Jason O’Mara: Well, firstly, they’re a very lucky family. They’re one in a million. They’ve managed to escape this dying world and get this second chance in this sort of Utopia, this beautiful place which has been sold to them, certainly if there was ever a travel brochure it would be sold as just the most beautiful place imaginable, a Utopia. However, once the Shannon family gets there you realize, and it doesn’t take too long, you scratch the surface and you realize that there is something else going on here. There are splinter groups, splinter factions, people challenging Taylor’s rule over the place. You also find out that there are people close to Taylor who have become estranged and might even be plotting against him and his sort of rule, for want of a better word, as commander over Terra Nova. By the way who put him in charge? Was he ever elected? All these questions are asked so the Shannon family are caught up in all of this and they become the audience’s eyes and ears and they get involved in a first-hand way directly in the intrigue that’s taking place, politically and socially. At the same time trying to sort of survive in this place that is certainly a lot more hostile than it’s first thought and it’s not just the dinosaurs. Josh Shannon gets embroiled in the first season in something and gets in way over his head. Maddy Shannon has her story line and at times she’s put in terrible danger, as well as Zoe as well and some of Zoe’s stories, my seven-year-old daughter, really played really well.
Zoe-Are you at all surprised by her performance?
Jason O’Mara: I think everyone was surprised how well her character plays in the stories, but also surprised with how good Alana Mansour is as Zoe. She’s just becoming a really great little actress. I really enjoy working with her. People warn you not to work with children or animals, especially dinosaurs in this case, but Alana has just been a delight from start to finish and her acting is really deepening and maturing and she’s starting to have a lot of fun with that. So the relationship between Taylor and Shannon is obviously at the center, at the heart of the first season, but also you’re right in asking that question that the Shannon family and their experiences are also at the center of the first season. Obviously I have to paint very broad brush strokes here, but I think as the episodes progress you’ll get a feel for the kind of show that we’re trying to make week after week. Just to put everybody’s minds at rest there will be dinosaurs in every episode regardless of how human the stories become, we’ll always a healthy dose of dinos.
It must be difficult for you to be away from your family?
Jason O’Mara: The hardest aspect of all of this is being away from my family. My wife, Paige Turco, who is an actress, who is pursuing a career from New York City and my son who is seven years old. I really, really miss them. They have come over to visit me for an extended period of time, but not for the full five and a half months or whatever it’s been. I‘ve spent a lot of that time missing them terribly. That’s the bad news.
Even though you miss your family, what are some of the good things being away from them?

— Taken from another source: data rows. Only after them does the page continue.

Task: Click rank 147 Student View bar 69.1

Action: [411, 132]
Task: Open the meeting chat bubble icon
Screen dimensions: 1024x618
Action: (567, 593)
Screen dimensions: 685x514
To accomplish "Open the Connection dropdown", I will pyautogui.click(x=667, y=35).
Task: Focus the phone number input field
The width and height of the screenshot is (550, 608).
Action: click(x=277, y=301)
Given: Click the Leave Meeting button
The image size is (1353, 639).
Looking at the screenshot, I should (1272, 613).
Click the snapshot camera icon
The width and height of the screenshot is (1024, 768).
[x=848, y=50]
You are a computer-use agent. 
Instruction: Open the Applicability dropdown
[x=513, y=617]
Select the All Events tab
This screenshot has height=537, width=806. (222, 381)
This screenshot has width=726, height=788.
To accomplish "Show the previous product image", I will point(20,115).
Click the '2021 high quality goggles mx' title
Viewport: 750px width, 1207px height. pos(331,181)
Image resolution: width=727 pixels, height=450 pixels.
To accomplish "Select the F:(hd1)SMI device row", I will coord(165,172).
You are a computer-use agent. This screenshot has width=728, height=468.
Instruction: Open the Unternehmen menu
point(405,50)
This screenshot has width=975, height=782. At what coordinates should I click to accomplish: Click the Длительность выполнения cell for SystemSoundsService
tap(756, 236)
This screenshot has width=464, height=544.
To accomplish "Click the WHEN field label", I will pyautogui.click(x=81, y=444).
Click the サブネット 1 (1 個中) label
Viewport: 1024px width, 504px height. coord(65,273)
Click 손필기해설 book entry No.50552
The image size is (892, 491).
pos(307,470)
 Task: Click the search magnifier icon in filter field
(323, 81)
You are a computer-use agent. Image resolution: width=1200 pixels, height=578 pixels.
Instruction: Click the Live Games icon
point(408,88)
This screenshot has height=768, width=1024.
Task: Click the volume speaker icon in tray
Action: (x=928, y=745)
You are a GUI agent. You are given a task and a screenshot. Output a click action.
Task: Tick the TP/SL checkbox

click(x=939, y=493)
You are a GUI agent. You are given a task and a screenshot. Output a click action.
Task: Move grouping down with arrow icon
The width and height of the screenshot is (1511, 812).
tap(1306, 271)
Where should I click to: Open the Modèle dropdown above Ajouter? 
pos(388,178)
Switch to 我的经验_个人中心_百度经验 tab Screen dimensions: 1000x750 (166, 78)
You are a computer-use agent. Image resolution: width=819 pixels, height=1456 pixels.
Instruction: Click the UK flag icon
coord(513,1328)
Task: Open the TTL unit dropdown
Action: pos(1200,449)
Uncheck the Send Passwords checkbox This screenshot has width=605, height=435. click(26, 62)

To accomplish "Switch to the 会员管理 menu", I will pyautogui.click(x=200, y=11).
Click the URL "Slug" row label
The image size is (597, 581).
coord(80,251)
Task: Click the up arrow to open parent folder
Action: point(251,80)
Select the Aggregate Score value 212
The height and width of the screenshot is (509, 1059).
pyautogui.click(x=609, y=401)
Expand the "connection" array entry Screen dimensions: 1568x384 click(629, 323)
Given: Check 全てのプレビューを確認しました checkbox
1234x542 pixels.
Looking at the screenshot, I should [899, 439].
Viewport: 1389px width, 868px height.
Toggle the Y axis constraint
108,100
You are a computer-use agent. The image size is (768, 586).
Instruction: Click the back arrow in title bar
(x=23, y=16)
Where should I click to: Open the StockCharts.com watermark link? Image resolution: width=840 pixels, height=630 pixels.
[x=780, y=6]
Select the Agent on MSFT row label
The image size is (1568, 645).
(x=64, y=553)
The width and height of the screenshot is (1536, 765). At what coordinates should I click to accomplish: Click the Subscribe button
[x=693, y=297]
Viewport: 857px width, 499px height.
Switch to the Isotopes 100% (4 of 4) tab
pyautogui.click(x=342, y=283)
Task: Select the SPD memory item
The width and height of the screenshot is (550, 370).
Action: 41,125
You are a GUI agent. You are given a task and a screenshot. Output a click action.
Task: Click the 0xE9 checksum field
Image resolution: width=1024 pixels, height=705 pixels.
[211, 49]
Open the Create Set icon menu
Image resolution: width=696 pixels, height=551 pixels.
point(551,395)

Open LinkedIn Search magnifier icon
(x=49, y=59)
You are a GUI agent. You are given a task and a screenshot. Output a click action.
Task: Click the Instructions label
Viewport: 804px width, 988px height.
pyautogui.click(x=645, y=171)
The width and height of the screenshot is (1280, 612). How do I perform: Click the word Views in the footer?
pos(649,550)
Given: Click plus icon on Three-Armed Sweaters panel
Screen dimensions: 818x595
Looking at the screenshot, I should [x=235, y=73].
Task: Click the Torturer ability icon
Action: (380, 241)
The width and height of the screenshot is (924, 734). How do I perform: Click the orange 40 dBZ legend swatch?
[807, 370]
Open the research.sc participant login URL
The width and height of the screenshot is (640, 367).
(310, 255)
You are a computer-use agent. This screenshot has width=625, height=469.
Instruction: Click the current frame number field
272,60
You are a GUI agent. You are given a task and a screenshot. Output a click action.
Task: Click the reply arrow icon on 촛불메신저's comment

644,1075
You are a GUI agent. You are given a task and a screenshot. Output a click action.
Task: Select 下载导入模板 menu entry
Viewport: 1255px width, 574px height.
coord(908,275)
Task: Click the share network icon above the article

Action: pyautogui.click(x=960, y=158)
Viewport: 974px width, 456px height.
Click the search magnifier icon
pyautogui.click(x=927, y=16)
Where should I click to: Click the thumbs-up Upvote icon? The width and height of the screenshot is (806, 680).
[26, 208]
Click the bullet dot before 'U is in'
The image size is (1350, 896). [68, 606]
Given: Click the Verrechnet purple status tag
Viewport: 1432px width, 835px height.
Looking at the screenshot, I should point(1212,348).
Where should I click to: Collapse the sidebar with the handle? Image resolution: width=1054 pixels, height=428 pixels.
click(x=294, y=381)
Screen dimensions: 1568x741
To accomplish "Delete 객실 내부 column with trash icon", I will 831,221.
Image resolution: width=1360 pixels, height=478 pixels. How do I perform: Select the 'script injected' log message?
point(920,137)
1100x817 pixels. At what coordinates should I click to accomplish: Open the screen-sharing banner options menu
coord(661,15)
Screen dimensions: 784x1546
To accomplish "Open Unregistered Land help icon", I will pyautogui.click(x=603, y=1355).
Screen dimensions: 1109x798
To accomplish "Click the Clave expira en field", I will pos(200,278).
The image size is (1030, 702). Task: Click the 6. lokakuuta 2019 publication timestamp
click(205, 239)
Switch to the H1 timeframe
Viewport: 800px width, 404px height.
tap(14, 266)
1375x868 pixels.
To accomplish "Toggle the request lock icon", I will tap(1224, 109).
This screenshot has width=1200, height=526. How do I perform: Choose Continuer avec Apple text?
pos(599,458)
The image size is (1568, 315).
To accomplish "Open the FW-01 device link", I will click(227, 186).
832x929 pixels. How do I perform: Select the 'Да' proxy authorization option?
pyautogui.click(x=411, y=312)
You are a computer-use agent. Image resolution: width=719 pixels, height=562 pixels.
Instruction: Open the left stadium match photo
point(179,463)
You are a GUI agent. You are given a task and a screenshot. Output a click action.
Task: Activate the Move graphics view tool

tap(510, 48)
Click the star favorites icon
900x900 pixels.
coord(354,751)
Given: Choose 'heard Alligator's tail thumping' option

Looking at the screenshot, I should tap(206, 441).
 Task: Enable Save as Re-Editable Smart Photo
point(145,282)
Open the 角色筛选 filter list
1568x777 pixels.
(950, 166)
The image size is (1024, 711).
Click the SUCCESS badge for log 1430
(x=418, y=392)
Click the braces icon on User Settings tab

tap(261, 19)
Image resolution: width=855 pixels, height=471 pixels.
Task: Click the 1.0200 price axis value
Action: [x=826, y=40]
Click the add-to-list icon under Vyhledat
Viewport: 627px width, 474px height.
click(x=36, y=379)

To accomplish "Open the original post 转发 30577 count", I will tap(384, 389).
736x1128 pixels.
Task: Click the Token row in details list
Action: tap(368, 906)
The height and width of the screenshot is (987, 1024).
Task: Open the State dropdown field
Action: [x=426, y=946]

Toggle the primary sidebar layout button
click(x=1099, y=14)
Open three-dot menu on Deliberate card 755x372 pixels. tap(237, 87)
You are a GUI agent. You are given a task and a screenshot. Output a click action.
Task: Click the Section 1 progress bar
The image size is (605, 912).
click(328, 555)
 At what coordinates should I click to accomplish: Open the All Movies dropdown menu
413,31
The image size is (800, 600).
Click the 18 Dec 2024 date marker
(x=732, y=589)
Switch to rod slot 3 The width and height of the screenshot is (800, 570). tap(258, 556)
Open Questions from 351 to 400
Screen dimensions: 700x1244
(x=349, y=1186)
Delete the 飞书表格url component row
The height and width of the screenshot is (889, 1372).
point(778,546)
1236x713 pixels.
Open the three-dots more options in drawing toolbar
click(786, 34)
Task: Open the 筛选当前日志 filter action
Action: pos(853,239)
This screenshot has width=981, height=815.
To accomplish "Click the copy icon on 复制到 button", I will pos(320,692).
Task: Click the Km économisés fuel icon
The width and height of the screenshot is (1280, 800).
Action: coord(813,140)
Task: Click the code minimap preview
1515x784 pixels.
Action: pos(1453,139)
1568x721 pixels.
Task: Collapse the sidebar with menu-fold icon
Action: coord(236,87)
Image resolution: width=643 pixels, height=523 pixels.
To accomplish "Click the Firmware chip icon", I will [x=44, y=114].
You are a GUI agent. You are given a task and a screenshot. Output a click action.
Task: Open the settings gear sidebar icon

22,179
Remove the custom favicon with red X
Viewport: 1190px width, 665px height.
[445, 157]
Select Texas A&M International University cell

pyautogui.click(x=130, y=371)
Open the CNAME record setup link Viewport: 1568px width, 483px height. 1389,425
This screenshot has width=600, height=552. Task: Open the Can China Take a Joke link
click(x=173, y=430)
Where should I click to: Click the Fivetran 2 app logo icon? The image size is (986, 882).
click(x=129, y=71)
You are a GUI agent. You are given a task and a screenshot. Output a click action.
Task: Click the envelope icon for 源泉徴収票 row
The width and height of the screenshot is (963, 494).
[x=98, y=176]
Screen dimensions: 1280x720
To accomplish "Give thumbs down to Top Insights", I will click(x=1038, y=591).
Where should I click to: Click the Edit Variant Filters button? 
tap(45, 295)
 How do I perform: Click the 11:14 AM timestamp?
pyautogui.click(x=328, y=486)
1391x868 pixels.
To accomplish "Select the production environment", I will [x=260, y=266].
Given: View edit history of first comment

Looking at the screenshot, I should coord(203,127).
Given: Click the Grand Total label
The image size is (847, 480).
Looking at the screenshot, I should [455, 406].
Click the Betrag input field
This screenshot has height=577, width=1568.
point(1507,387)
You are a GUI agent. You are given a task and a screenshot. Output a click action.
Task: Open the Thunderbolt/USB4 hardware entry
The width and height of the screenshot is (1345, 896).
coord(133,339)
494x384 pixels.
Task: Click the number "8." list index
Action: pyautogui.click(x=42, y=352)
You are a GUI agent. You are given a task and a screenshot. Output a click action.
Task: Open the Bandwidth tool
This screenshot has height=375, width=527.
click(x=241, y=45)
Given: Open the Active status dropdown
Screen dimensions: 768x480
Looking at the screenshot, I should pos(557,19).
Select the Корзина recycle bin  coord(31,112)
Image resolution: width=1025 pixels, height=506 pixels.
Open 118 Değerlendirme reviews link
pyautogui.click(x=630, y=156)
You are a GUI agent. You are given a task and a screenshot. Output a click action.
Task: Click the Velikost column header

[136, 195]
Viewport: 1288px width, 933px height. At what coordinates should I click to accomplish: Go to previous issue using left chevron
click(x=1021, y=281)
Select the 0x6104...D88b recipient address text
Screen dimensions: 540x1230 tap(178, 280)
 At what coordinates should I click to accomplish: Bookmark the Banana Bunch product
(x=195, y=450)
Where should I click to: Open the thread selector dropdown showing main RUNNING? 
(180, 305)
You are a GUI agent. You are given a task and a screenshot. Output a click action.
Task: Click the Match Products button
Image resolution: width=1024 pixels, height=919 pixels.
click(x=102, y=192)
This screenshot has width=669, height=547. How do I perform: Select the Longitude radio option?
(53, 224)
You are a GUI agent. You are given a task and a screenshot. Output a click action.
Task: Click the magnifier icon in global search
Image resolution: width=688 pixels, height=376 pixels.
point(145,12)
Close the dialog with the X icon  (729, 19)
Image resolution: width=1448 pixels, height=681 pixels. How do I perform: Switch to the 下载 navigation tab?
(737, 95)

Jason O’Mara: The good news is my wife hasn’t been there to tell me to take out the trash, so every cloud has its silver lining. No, I did actually go to the—I’m so intense on this show; I work almost every scene. I work almost every day. I literally do not have time to take out the trash. I’m going to be coming down to earth hard when I get back home because that is one of my major jobs in the house is to stamp out the garbage.